Most Thanksgivings weren't so cursed. Just mine, of course. Nevertheless, chaotic, messy, noisy, crowded Thanksgivings have blessed my kids their entire lives. Their father and I deciding we would live in separate houses didn't need to change that for them.
For the past several years, my Thanksgivings have been comparatively smaller affairs--sometimes spent with my family, sometimes with my kids, sometimes with my friends, and once alone. That was fine too, because I treated myself to a big ol' stack of IHOP blueberry pancakes and no one was around to tell me that IHOP blueberry pancakes aren't Thanksgiving worthy. I've truly come to savor the small Thanksgiving. Our lives are chaotic, noisy, and messy on a daily basis. A quiet holiday that comes right after soccer and theatre season is quite welcome. There is nothing like a cozy fireplace, a cup of cocoa, the Macy's parade, a simple gathering, and a quiet day to pump me up for the Christmas season. At the end of it, I am honestly grateful that my children spent a crazy couple of hours with the cousins and battled Black Friday with that side of the family while I sat in my pajamas, stuffing my face. And I have never again had to plunge another toilet on Thanksgiving Day.

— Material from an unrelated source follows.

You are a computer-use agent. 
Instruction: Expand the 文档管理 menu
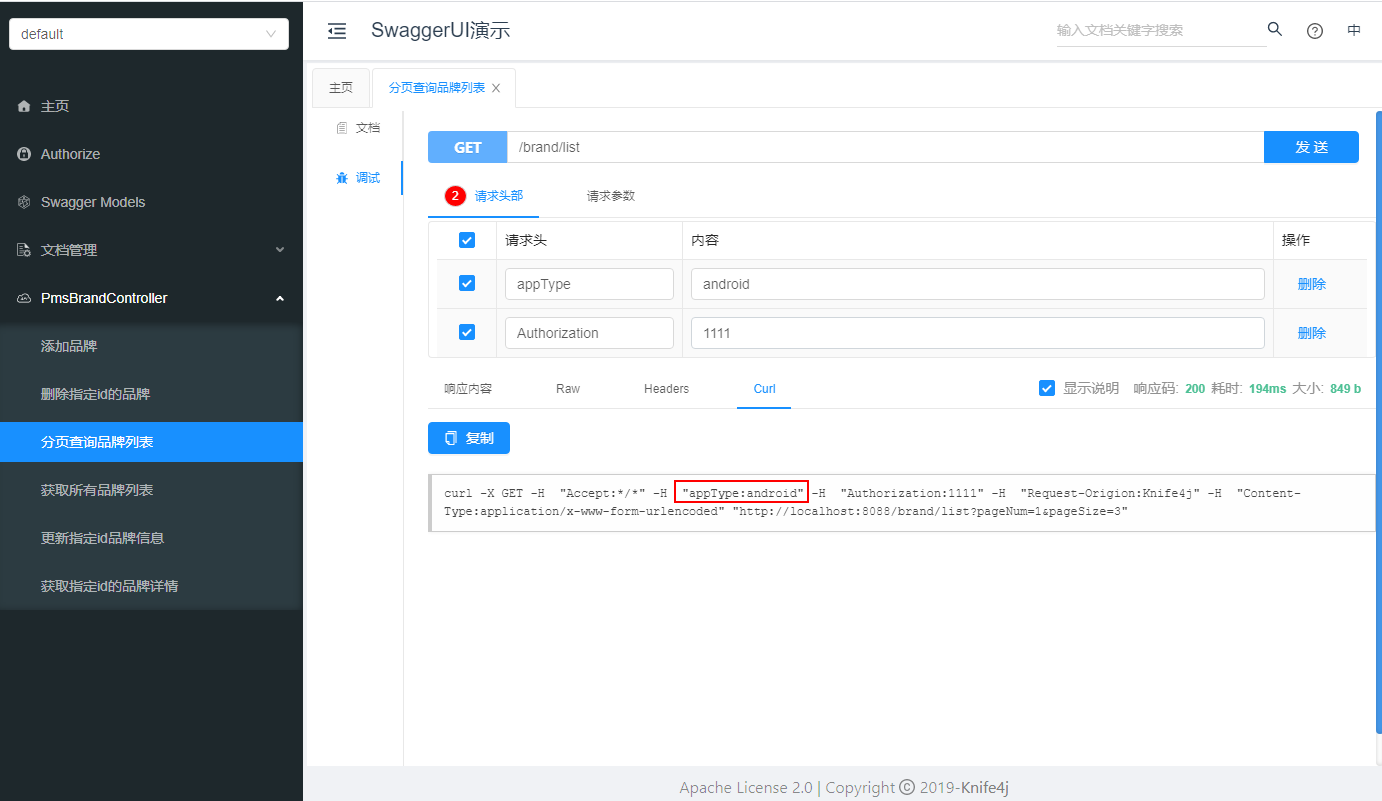pos(151,250)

So regardless of what "the papers" that all divorced couples refer to like they are the third tablet to come down from Mt. Sinai say, the kids still get their chaotic Thanksgiving tradition with their cousins and aunts and uncles. And that's the way it should be. Through divorce, you might be able to split furniture and bank accounts evenly, but not traditions.
I hope any moms and dads from split families, blended families, and even dysfunctional families who might be reading this understand--you have your childhood holiday memories. It's time to make sure your kids get theirs. Whether that memory comes from a day with you or a with someone else who loves them shouldn't matter. Don't you want them to smile back on it for years to come? It's not the hours logged at one house that makes the memories. It's the laughter, the noise, the chaos, the cousins, the cozy cocoa, the quiet day. And maybe even the plunged toilets.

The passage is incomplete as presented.